No chat template is defined for this tokenizer - using the default template for the BlenderbotTokenizerFast class. If the default is not appropriate for your model, please set `tokenizer.chat_template` to an appropriate template. See https://huggingface.co/docs/transformers/main/chat_templating for more information.



In [18]:
conversation

Conversation id: 0f6afd47-5192-4cfe-b2a6-86a4490ad7dc
user: Hi I'm Sahil, how are you?
assistant:  I'm doing well. How are you doing this evening? I just got home from work.

In [19]:
conversation.add_user_input("Where do you work?")
conversation = chatbot(conversation)

In [20]:
conversation

Conversation id: 0f6afd47-5192-4cfe-b2a6-86a4490ad7dc
user: Hi I'm Sahil, how are you?
assistant:  I'm doing well.

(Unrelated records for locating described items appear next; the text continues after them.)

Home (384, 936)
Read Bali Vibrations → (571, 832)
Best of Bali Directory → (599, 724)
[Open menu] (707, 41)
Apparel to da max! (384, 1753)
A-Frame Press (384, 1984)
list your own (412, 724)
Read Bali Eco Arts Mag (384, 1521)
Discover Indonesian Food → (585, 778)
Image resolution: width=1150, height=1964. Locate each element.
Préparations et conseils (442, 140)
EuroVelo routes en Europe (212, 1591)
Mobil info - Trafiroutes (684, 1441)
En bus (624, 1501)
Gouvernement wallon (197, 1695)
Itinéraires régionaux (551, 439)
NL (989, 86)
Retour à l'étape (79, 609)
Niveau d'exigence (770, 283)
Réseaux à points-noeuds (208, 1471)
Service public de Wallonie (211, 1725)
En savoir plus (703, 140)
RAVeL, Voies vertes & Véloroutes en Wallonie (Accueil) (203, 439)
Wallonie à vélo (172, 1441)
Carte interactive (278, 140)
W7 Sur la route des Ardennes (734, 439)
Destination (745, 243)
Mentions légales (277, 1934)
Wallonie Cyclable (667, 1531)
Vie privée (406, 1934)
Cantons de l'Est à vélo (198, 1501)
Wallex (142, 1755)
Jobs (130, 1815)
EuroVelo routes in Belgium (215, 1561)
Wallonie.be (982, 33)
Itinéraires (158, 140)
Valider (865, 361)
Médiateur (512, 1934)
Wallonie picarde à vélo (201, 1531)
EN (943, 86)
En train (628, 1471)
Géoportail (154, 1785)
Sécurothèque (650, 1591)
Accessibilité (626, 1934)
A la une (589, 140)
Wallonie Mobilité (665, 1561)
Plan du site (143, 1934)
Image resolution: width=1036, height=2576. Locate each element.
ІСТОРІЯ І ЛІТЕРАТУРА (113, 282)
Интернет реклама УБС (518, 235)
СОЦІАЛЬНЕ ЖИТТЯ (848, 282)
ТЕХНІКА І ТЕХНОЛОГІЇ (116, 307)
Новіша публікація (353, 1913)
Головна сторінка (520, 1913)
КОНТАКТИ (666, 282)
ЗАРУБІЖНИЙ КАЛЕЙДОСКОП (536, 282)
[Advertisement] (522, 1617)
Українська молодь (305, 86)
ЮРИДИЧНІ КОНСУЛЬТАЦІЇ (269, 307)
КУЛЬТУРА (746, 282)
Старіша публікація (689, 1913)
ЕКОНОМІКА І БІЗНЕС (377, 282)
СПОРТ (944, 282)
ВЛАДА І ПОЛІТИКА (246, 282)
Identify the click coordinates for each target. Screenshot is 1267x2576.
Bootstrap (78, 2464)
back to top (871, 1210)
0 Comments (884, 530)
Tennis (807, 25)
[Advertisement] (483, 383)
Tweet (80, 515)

How are you doing this evening? I just got home from work.
user: Where do you work?
assistant:  I work at a grocery store. What do you do for a living? Do you have any hobbies?

### Deploy Chatbot UI

#### Text Sentiment Chatbot

In [22]:
def top3_text_classes(message, history):
    return str(classifier(message)[0][:3]).replace('}, {', '\n').replace('[{', '').replace('}]', '')


In [23]:
demo_sentiment = gr.ChatInterface(top3_text_classes, title="Text Sentiment Chatbot", description="Enter your text, and the chatbot will classify the sentiment.")


In [24]:
demo_sentiment.launch()


Running on local URL:  http://127.0.0.1:7861

To create a public link, set `share=True` in `launch()`.




#### Summarizer Chatbot

In [27]:
def summarizer_bot(message, history):
    return summarizer(message, min_length=5, max_length=10)[0]['summary_text']

In [28]:

demo_summarizer = gr.ChatInterface(summarizer_bot, title="Summarizer Chatbot", description="Enter your text, and the chatbot will return the summarized version.")

demo_summarizer.launch()

Running on local URL:  http://127.0.0.1:7863

To create a public link, set `share=True` in `launch()`.




#### Vanilla Chatbot

In [29]:
message_list = []
response_list = []

def vanilla_chatbot(message, history):
    conversation = Conversation(text=message, past_user_inputs=message_list, generated_responses=response_list)
    conversation = chatbot(conversation)

    return conversation.generated_responses[-1]

demo_chatbot = gr.ChatInterface(vanilla_chatbot, title="Vanilla Chatbot", description="Enter text to start chatting.")

demo_chatbot.launch()

Running on local URL:  http://127.0.0.1:7864

To create a public link, set `share=True` in `launch()`.